When I got the camera, I carried out some tests with a series of Carl Zeiss ZF.2 and Nikkor AI-S lenses. The image quality was stunning,” said Linnhoff. “I was so impressed with how sharp the image was, the level of detail in both the shadows and the highlights and the great colors and skin tones. Truly cinematic.”
Linnhoff had for sometime wanted to shoot a narrative music video. Armed with his Blackmagic Cinema Camera EF, he approached 22 year old dubstep producer and friend, Broad Rush, about a possible collaboration. After some discussion, the pair settled on the idea of Linnhoff producing and directing a music video for “Don’t Stop.”
Greater Latitude and Control
It took several weeks from the initial concept to find a suitable location [the baths of Soultzbach] and to assemble the cast. Conditions during the two day shoot couldn’t have been better according to Linnhoff. “It was cold, wet and cloudy during the shoot. Perfect weather really for creating the oppressive atmosphere I wanted. It even helped to get the actors in the right mood,” he revealed.
The narrative tells the story of a young man trying in vain to escape from his insane family. “I wanted to create a feeling of insanity and imprisonment, devoid of any life,” said Linnhoff. “To achieve that, I required the story, its characters and the location to all work as one.”
According to Linnhoff, when rigging Blackmagic Cinema Camera, there are plenty of options available using third party accessories. “I chose to use the Bebob shoulder rig.
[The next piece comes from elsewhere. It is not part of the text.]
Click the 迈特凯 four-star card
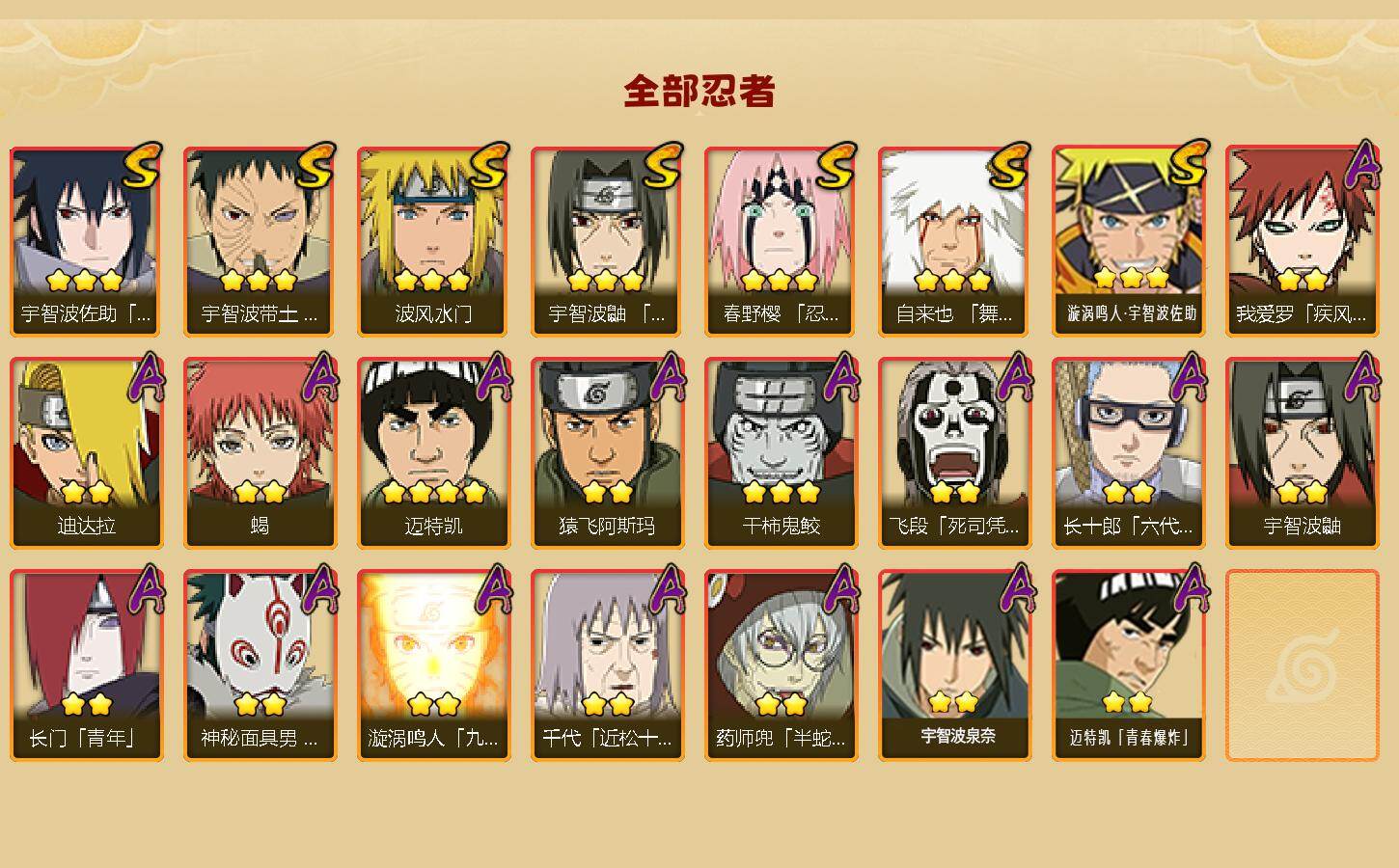This screenshot has width=1399, height=868. pyautogui.click(x=433, y=453)
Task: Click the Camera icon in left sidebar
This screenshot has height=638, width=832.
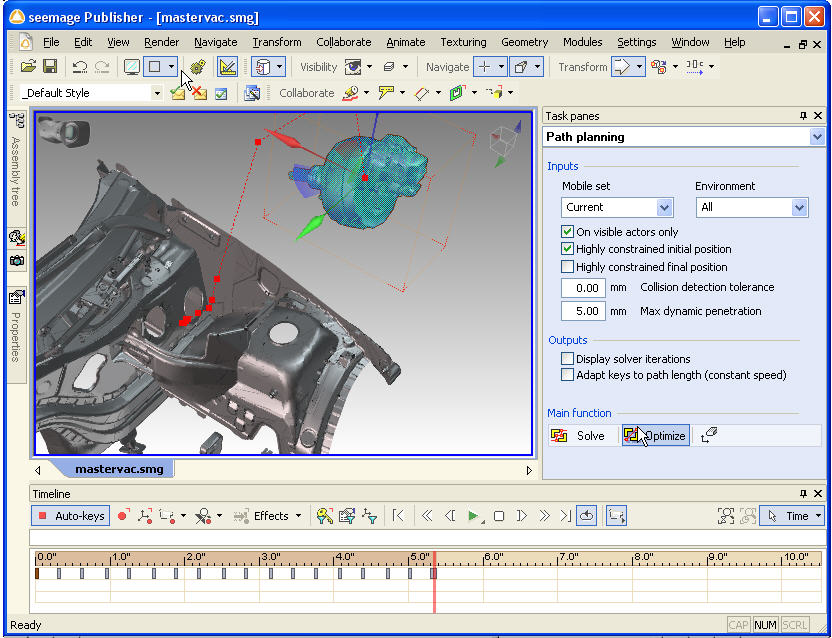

Lens wise we filmed using a mixture of Carl Zeiss CP.2, Tokina and Nikkor AI-S lenses, while a TV Logic Monitor was used for scopes.”
The music video was shot in RAW allowing Linnhoff to fully exploit the camera’s 13 stops of dynamic range. “Blackmagic Cinema Camera is an amazing tool, much more precise and flexible than DSLRs I've worked with in the past thanks to its high dynamic range, high bit depth and RAW shooting capabilities. The latter makes a big difference during post, as you have so much more control and latitude,” he said.
According to Linnhoff, some parts of “Don't Stop” had been written down and fixed in advance. However, he willingly improvised on many of the sequences, as it added more expression to the storyline. Linnhoff knew that the technical possibilities of Blackmagic’s Cinema Camera and the tools in post, including DaVinci Resolve color correction , are well suited to this particular way of working.
Situated in a valley and surrounded by high trees, the light was constantly diffuse and soft. Because of that, we didn’t need much in the way of artificial lighting, just some reflectors indoors, several Fresnels and a Kino Flo. The makeup artist also did a great job of adding fine details to the characters’ faces. I knew shooting RAW would allow more precise adjustments during the grade in Resolve, such as scars and circles around the eyes,” he said.
Creativity Knows No Boundaries
Prior to beginning the shoot, Linnhoff spent some time considering the grading process. Before the arrival of his camera, Linnhoff spent several weeks familiarizing himself with DaVinci Resolve Lite using online video tutorials. This, according to Linnhoff, is an important step for anyone not familiar with a RAW workflow.
Knowing what was possible through Resolve allowed Linnhoff to make certain judgement calls during the shoot, in particular, around the lighting of specific scenes. The second scene was especially difficult to light well he revealed, particularly the girl who stood in front of a mirror. Short on time and lacking space for setting up lights, Linnhoff underexposed the shot knowing he could correct it in Resolve.
We had a dolly moving back with a strong counter light coming from the window. We were in a rush and decided to get her a bit underexposed. I could easily heighten the exposition of the girl’s area by tracking her and adding a matte. When the boy crossed her in the foreground, I simply added a mask to cancel the correction on the girl’s area,” he said.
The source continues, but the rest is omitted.